_GIVEN PROBLEM 1_
Reproduce verbatim the passage of the comment thread about progress since the 1930s, starting at "You missed the" and ending at "the 19th century.".
_GIVEN PROBLEM 2_
Extend the comment thread about progress since the 1930s, picking up after its last comment.

_DOCUMENT SEGMENT_
** start **

The 1930s? No. Those were yellow brick roads, Prjindigo. Just ask Dorothy.
“Nor did we have blacktop, Walmart’s, Targets…you know progress.”
Amusing to see what an American first thinks of as progress. We don’t have any of those shops in the UK, yet I don’t consider myself to be deprived because of it.
As to tarmac, I’m pretty sure we had that in the 30s.
“But you want us to live in the 1800s.”
No I don’t.
There was blacktop in the 30s. A very small amount compared with today. You know that yet you still (fecklessly) try to challenge everything, even solid arguments, that climate realists forward to counter your (dishonest) climate alarmism. That’s what makes you a Bellend.
Oh dear, you don’t appear to be able to compare Walmart and Target to shops in the UK. Let me help you with just a couple: Primark and Tesco.
And no, there wasn’t as much blacktop in the 30s. Lete help you: Google “year M1 was built”.
You’re welcome
It wasn’t the comparison I was interested in, though I think ASDA might be a closer fit, given that Walmart owns them. I just found it interesting that they were the first thing that was thought of in terms of progress since the 1930s.
If I was thinking about progress, Primark and Tesco’s wouldn’t be the first thing that came to mind.
Just ‘cos Walmart owns Asda doesn’t make it as big as Sainsburys. But then again, you’ve never been good with measurement of scale.
As for the concept of progress,, you go back to any UK supermarket in the 1970s and try and find some mozzarella or fresh coriander. Today you can find these and a whole host of different products you wouldn’t find decades ago – just because you only shop in Woke Waitrose doesn’t mean the other supermarkets the proles shop in haven’t progressed.
You seem to be quite angry with me for things I haven’t said. I made no mention of which supermarket was bigger, or said where I shopped.
Just for the record I haven’t shopped at Waitrose since my local one closed, and before then only occasionally and mainly for the free woke coffee.
I sometimes visit Asda but it’s a bit out of the way – I mainly alternate between Sainsbury’s and Tesco’s. I hope you don;t find any of this to offensive to your politics.
Angry? Not at all.
Laughing at you? Yes.
You missed the sarcasm. He was actually referring to change.
Missing sarcasm often goes both ways.
But are you sure he was being sarcastic when he called it progress? If so I still don’t get the claims that I want to live in the 19th century.
Just for the record, in case I wasn’t being clear, I don;t disagree that supermarkets and parking lots are some sort of progress, there just not the things that immediately spring to mind if you ask me for definitive examples of progress since the 1930s. I might list things like mass communication, computers, the internet, eradication of smallpox, polio, etc. Lots of other things which I’ll avoid mentioning to avoid further arguments come to mind, all before chain stores.
None of which have any relation to climate change, unlike paved roads and parking lots.
It’s difficult to follow an argument here when you are talking with multiple people, each with their own opinion, and all talking in riddles.

** end **

_DATA EXTRACT_

** start **

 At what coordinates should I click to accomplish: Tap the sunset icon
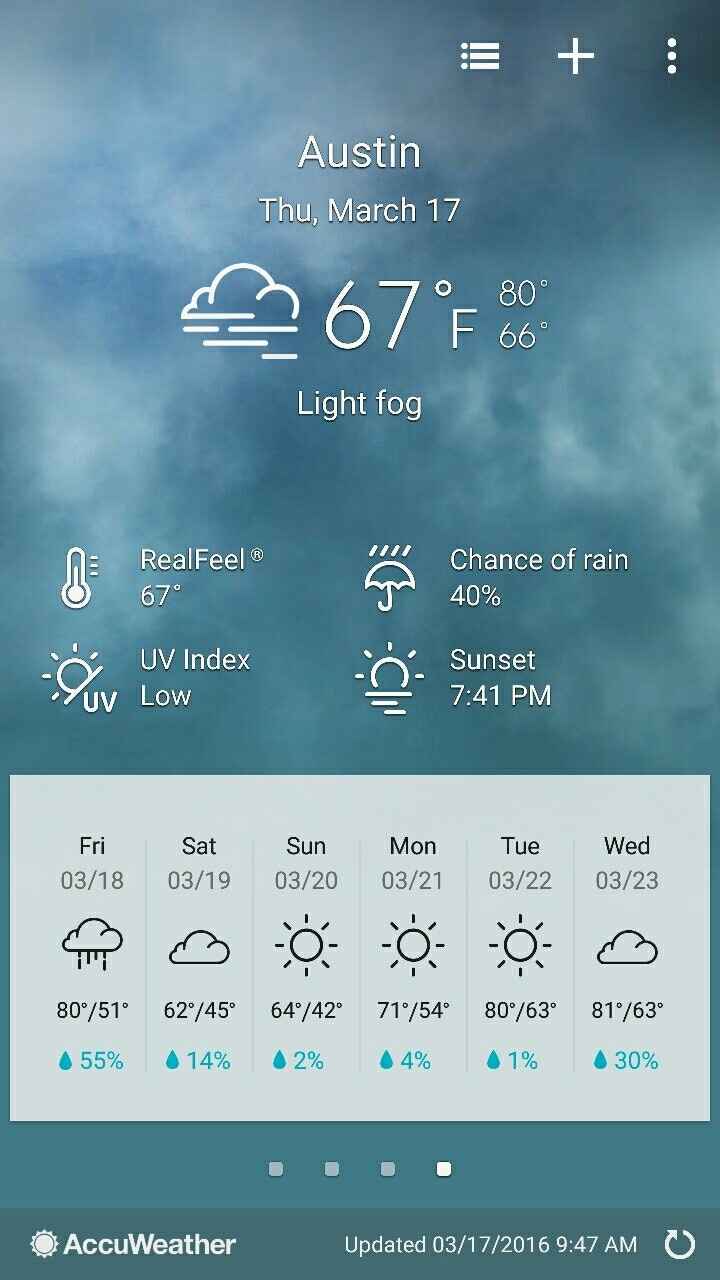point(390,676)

** end **
** start **

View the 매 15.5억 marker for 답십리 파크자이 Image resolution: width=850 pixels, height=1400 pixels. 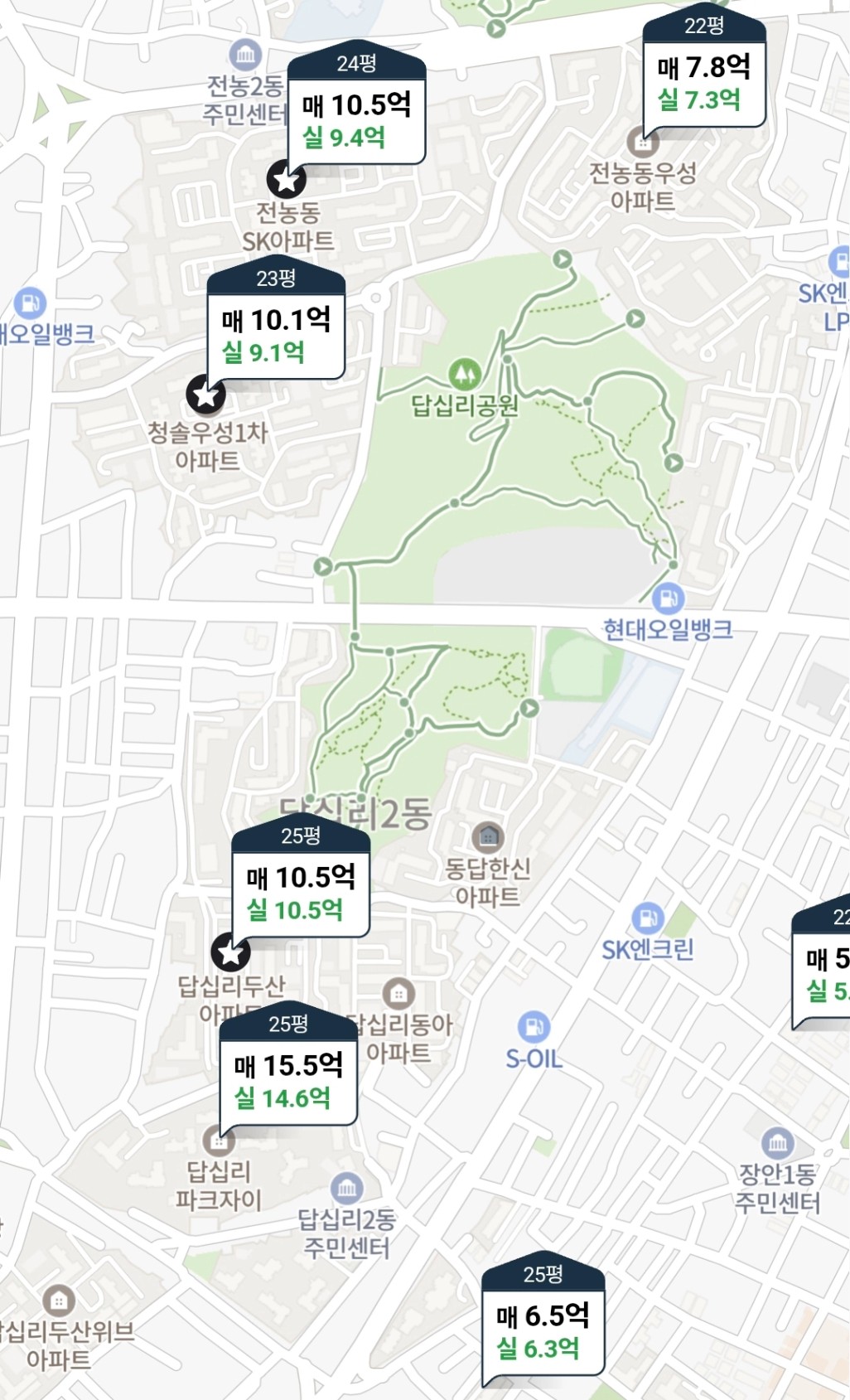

** end **

_WRITTEN REPLY 1_
You missed the sarcasm. He was actually referring to change.
Missing sarcasm often goes both ways.
But are you sure he was being sarcastic when he called it progress? If so I still don’t get the claims that I want to live in the 19th century.

_WRITTEN REPLY 2_
I assumed that Derg’s original point was that all progress, for example Walmars, was the result of of burning fossil fuels, and that therefore reducing fossil fuel usage would instantly destroy all progress and return the planet back to the 19th century, and that I wanted that to happen.
Yes you do Jack wagon
Oh no I don’t!
I thought Panto season was over.
But not as much. In the ’30s, cars were not nearly as common as now, and the US population has more than doubled.
The point about the stores is that the megastores all have large paved parking lots, which was virtually unknown in the ’30s. People with cars parked on the street by the small stores they frequented.
Black top (asphalt) and Tarmac (tar Macadam) are to entirely different things.
Sorry for my ignorance. Before the comment I’d never heard the name, and first assumed it was another American chain store. And I’m not much of a road nerd to care about the distinction.
Wikipedia says
Disappeared. A bit like the MWP.
The MWP was global and still visible
https://www.google.com/maps/d/u/0/viewer?mid=1akI_yGSUlO_qEvrmrIYv9kHknq4&ll=2.5444437451708134e-14%2C118.89756200000005&z=1
Now combine all of those studies and produce a global mean temperature and see what happens.
The UAH record seems to be a series of pauses between super-El Niños, not the outcome one would expect from overwhelmingly dominant monotonic CO2 forcing.
The UAH record is consistent with current CO2 forcing. It’s also consistent with current solar forcing, aerosol forcing, and the various hydrosphere/atmosphere heat transfer processes and cycles like ENSO. If you were expecting a different result from CO2 forcing then you are working with a theory that is not the same as that advocated by climate scientists.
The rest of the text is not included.